Last Call Review of draft-ietf-manet-dlep-25

Request Review of draft-ietf-manet-dlep
Requested rev. no specific revision (document currently at 29)
Type Last Call Review
Team Security Area Directorate (secdir)
Deadline 2016-11-28
Requested 2016-11-10
Authors Stan Ratliff, Shawn Jury, Darryl Satterwhite, Rick Taylor, Bo Berry
Draft last updated 2016-11-17
Completed reviews Genart Last Call review of -25 by Matthew Miller (diff)
Secdir Last Call review of -25 by Paul Hoffman (diff)
Opsdir Last Call review of -25 by Linda Dunbar (diff)
Rtgdir Early review of -13 by Lou Berger (diff)
Tsvart Telechat review of -25 by Michael Scharf (diff)
Assignment Reviewer Paul Hoffman 
State Completed
Review review-ietf-manet-dlep-25-secdir-lc-hoffman-2016-11-17
Reviewed rev. 25 (document currently at 29)
Review result Has Issues
Review completed: 2016-11-17


Greetings. This is a review of draft-ietf-manet-dlep-15 for the Security 

Directorate. Please treat these comments as you would any IETF Last Call 

comments you get.

As I understand it, Dynamic Link Exchange Protocol (DLEP) is a protocol 

for a router and wireless modem to inform each other about 

characteristics of the link in order to make better routing decisions. 

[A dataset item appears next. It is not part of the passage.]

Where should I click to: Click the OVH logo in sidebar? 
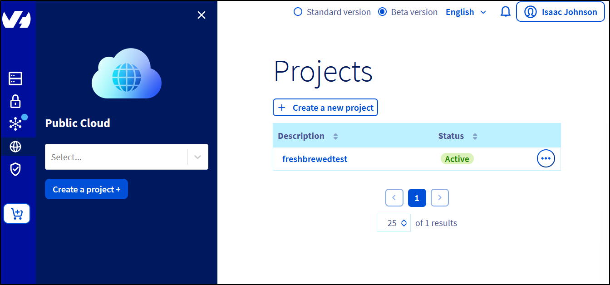pyautogui.click(x=16, y=20)
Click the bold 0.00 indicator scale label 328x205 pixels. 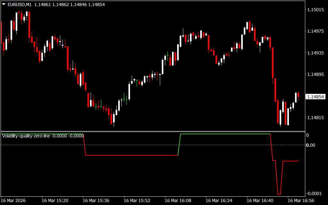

It runs over UDP and TCP, and is explicitly meant to be only valid on a 

single L2 hop directly between the modem and router. (Please let me know 

if I have this wrong!)

There is no security in DLEP. At the end of Section 3, it says:
   DLEP further requires that security of the implementations (e.g.,
   authentication of stations, encryption of traffic, or both) is dealt
   with by utilizing Layer 2 security techniques.  This reliance on

   Layer 2 mechanisms secures all DLEP Messages - both the UDP 


   Signals and the TCP control Messages.

Further, there is no mandatory-to-implement L2 security protocol; 802.1X 

and 802.1AE are mentioned as possibly being used, but neither is 

required to be implemented.

This, the specified security is pretty weak. It is not clear what 

advantage an attacker would get by snooping on the DLEP traffic: the 

values exchanged are pretty easy to determine just by watching the link. 

It is also not clear what advantage an attacker would get by 

impersonating either party or mounting an MITM attack other than 

degrading the link, which an MITM could do anyways.

This feels like a classic IETF "we don't deal with security and leave it 

to the layer below us" protocol, which might be acceptable in this case 

because of the nature of the data being exchanged.